**What the exercise asks**
Which lines of the material hold the word "agent"? Copy each one.

START Provided records

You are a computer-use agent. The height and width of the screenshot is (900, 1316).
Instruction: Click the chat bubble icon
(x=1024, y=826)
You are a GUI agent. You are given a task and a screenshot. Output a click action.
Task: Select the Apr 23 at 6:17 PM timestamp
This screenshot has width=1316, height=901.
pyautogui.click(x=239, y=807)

END Provided records
START Provided records

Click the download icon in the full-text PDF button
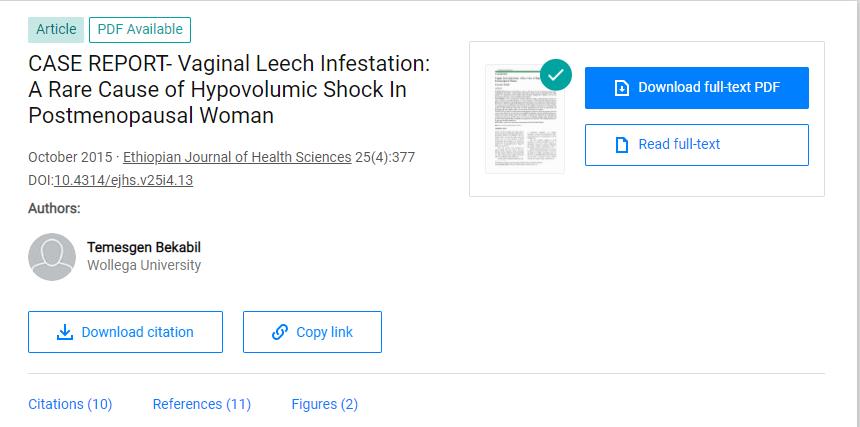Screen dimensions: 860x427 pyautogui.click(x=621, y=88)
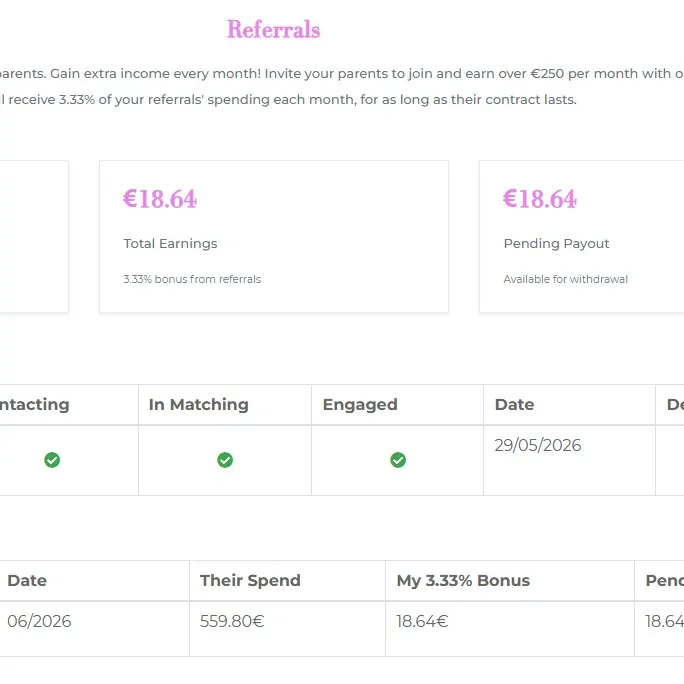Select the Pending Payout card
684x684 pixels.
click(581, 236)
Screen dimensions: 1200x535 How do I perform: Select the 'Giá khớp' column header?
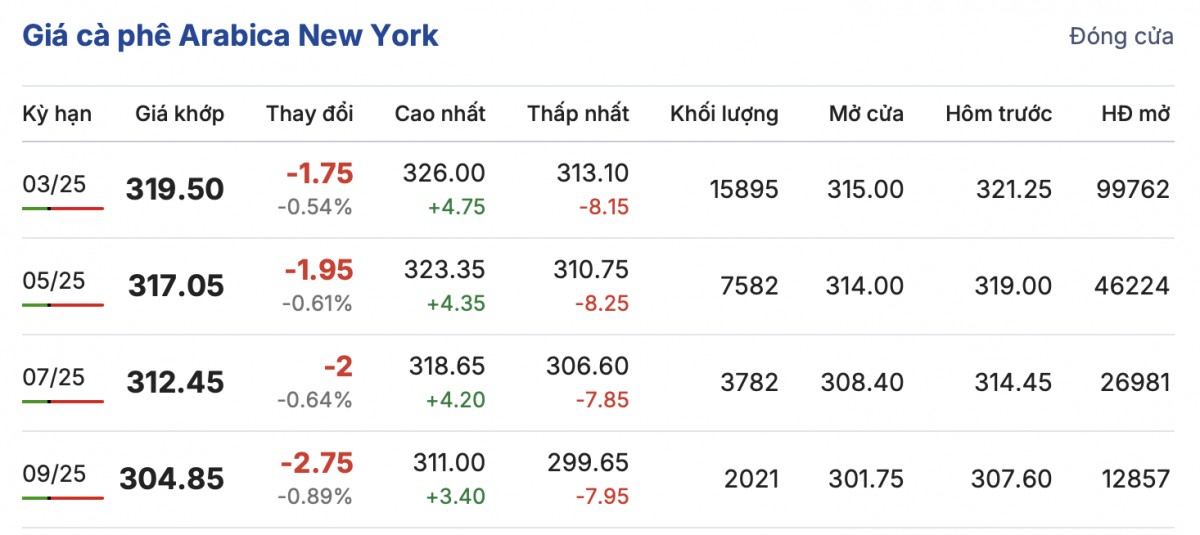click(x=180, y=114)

END Provided records
START Provided records

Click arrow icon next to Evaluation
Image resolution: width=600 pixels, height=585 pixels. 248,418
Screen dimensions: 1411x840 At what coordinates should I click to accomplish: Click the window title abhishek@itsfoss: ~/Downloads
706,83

END Provided records

**Answer box**
You are a computer-use agent. The height and width of the screenshot is (900, 1316).
You are a GUI agent. You are given a task and a screenshot. Output a click action.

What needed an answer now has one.